Pennsylvania gambling expansion has been a focal point in Harrisburg for more than a year, but late Wednesday night, the state’s House of Representatives finally took action on the matter. The manner in which they did so, however, is being criticized by some lawmakers.
Yesterday morning, House Bill 271 was introduced by State Rep. Jason Ortitay (Allegheny County) and co-sponsored by six other Republicans and one Democrat.
The measure seeks to greatly expand gambling in the Keystone State. HB 271 would place slot machines in airports and bars, authorize online casinos and daily fantasy sports (DFS), allow the lottery to sell internet instant tickets, and create sports betting regulations in anticipation of any change to the existing federal ban.
At almost 700 pages, the all-encompassing piece of legislation would leave no already legal gambling option unaddressed, as far as where it can happen. It’s no easy read, but just hours after its introduction, Republican House majority leaders ushered it in for a vote.
In the end, it passed narrowly, by a count of 102-89, with support mixed across party lines.
“If you’ve all had the chance to read it, I don’t know how you did it,” was the wry observation from Rep. Madeleine Dean (D-Montgomery).
Pay So They Can Play
Ortitay’s bill would allow any establishment holding a liquor license to house slot machines. Each bar, hotel, restaurant, or fraternal club would be allowed to have up to five gaming terminals, with truck stops being permitted ten. Off-track betting parlors could encompass 250 slot machines for a fee of $5 million.
The state’s 12 licensed land-based casinos would be able to offer online gambling, but must be willing to shell out $8 million per website. Las Vegas Sands billionaire Sheldon Adelson, whose company owns Sands Bethlehem, is spending $1 million on an aggressive advertising campaign opposing internet gambling in the state.
Pennsylvania’s robust state-run lottery, which sold over $4 billion worth of tickets in 2016, would also move more of its operations to the internet. Online lottery games, and instant and raffle tickets, would expand their offerings.

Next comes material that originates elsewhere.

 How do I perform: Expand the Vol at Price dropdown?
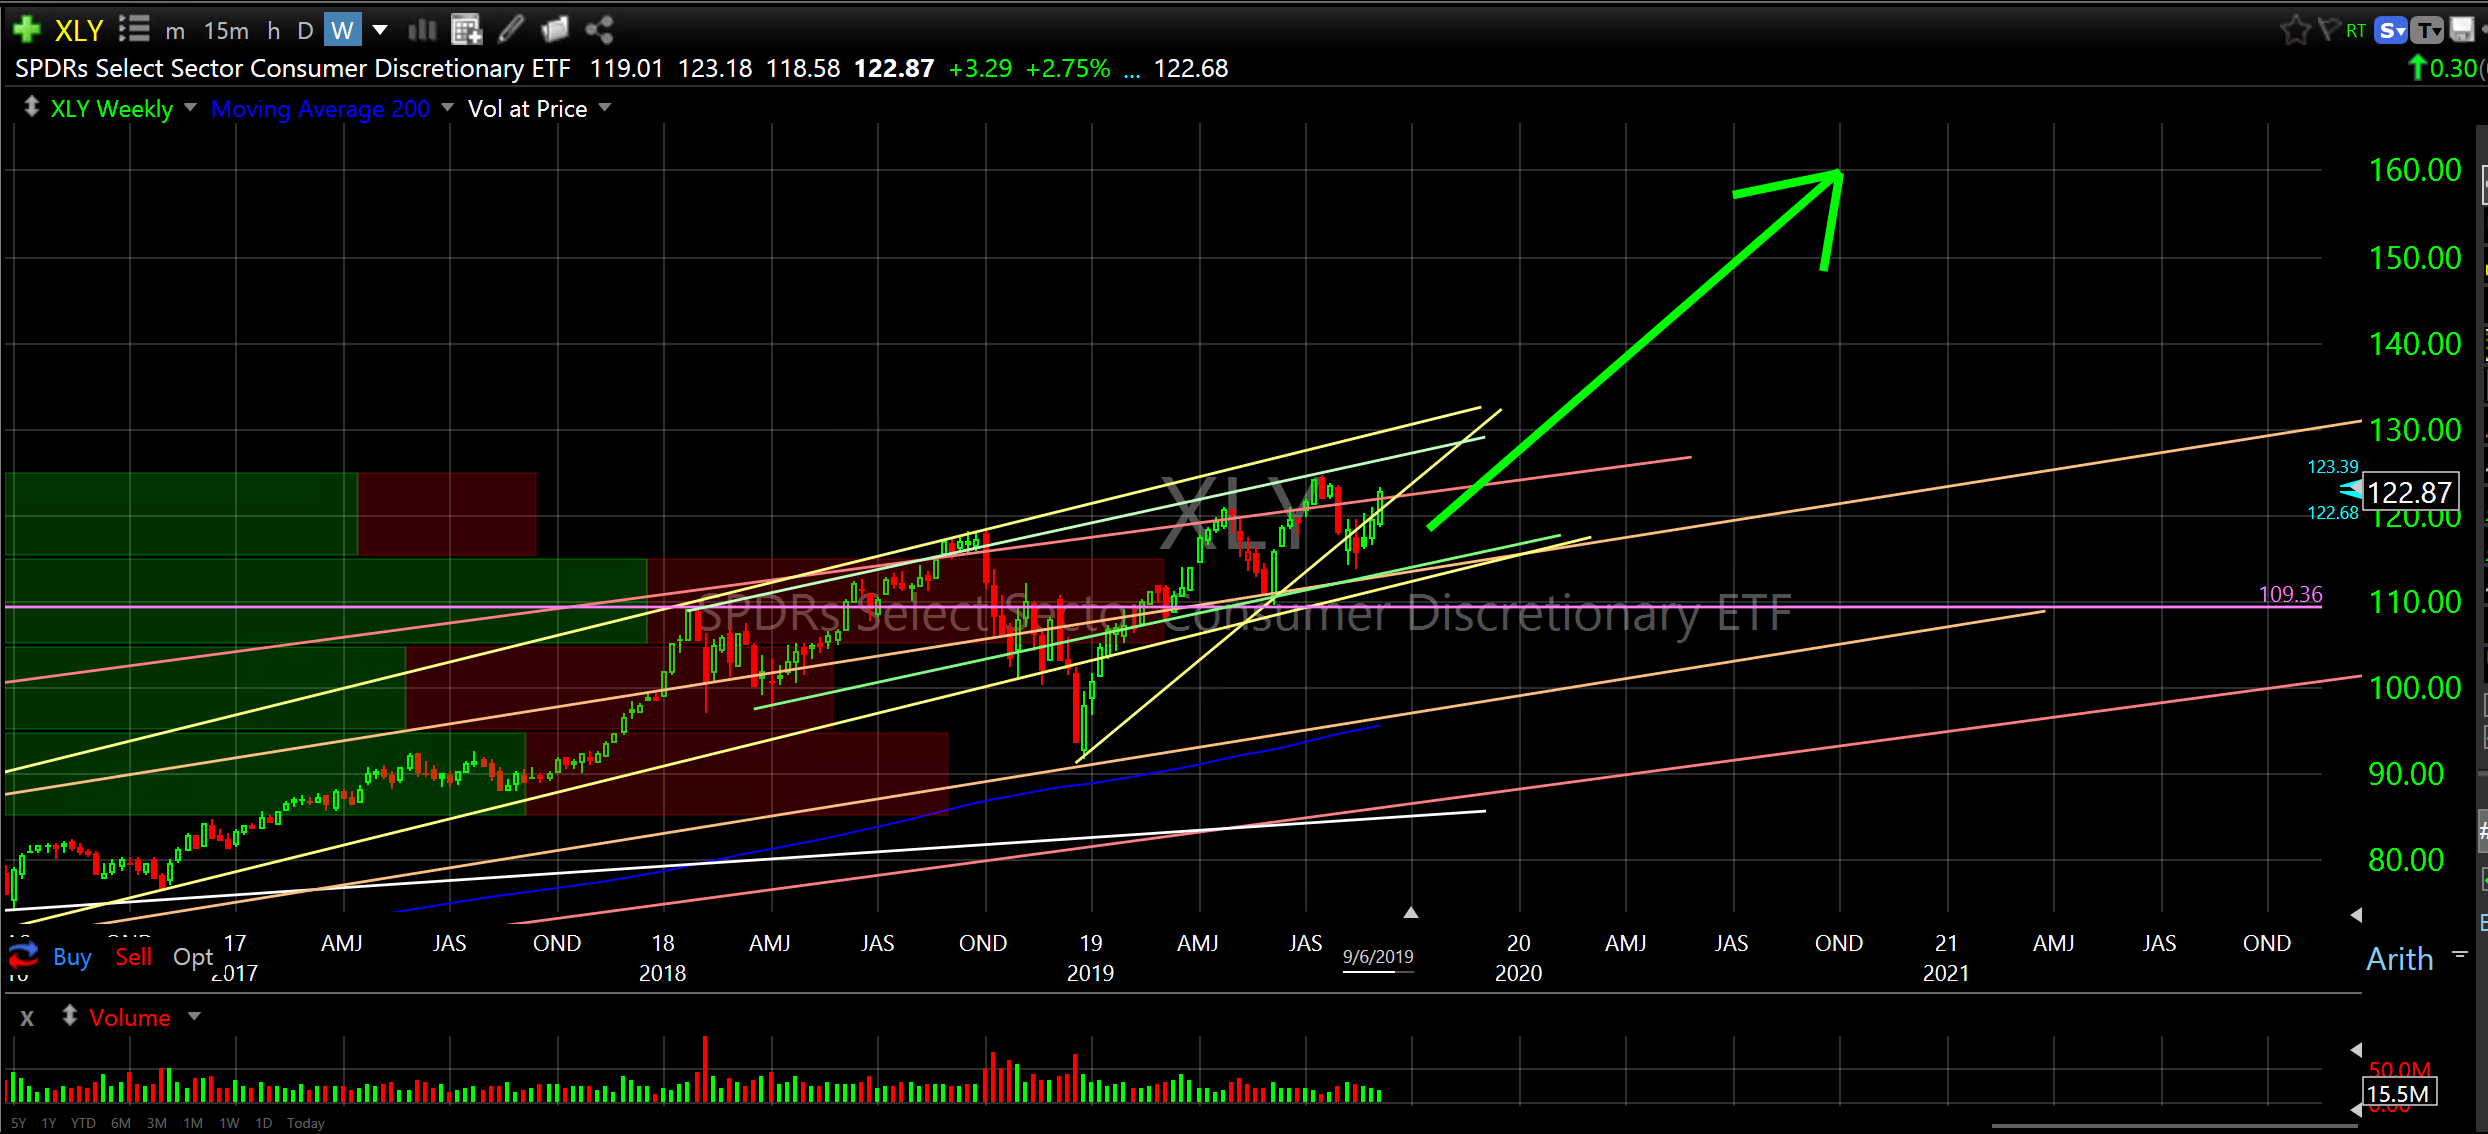tap(604, 108)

Airports terminals would be able to offer slots to passengers, sports betting would be considered legal (if Congress ever overturns the federal ban), and DFS operators could be online after paying a $50,000 fee to Pennsylvania.
Local Share Tax
Perhaps most importantly, HB 271 addresses the ongoing problem with the state’s casino local share assessment. That rule requires each venue to pay its host municipality $10 million annually. The Pennsylvania Supreme Court declared the tax unconstitutional, as it ruled the $10 million payment, or two percent of gross slot machine revenue, whichever is greater, violated uniformity law.
Under Ortitay’s bill, the state’s largest casinos, Sands Bethlehem and Parx, would be required to pay two percent of gross slot revenue to the host county, and a flat $10 million to the host municipality. Resorts with lower revenue pulls would pay just the two percent tariff.
Resolving the local share tax is perhaps the main reason why Republican leaders rushed HB 271 to a vote on Wednesday, as it provides critical funds to regional governments.
It isn’t clear whether the higher chamber will support the enormous Pennsylvania gambling expansion bill, or if Governor Tom Wolf (D) would even sign it, should it reach his desk.
The Keystone State needs money to pay down its burgeoning pension debt. Putting slot machines in bars and restaurants across from schools and churches is the answer, at least according to those who voted to approve the measure on Wednesday.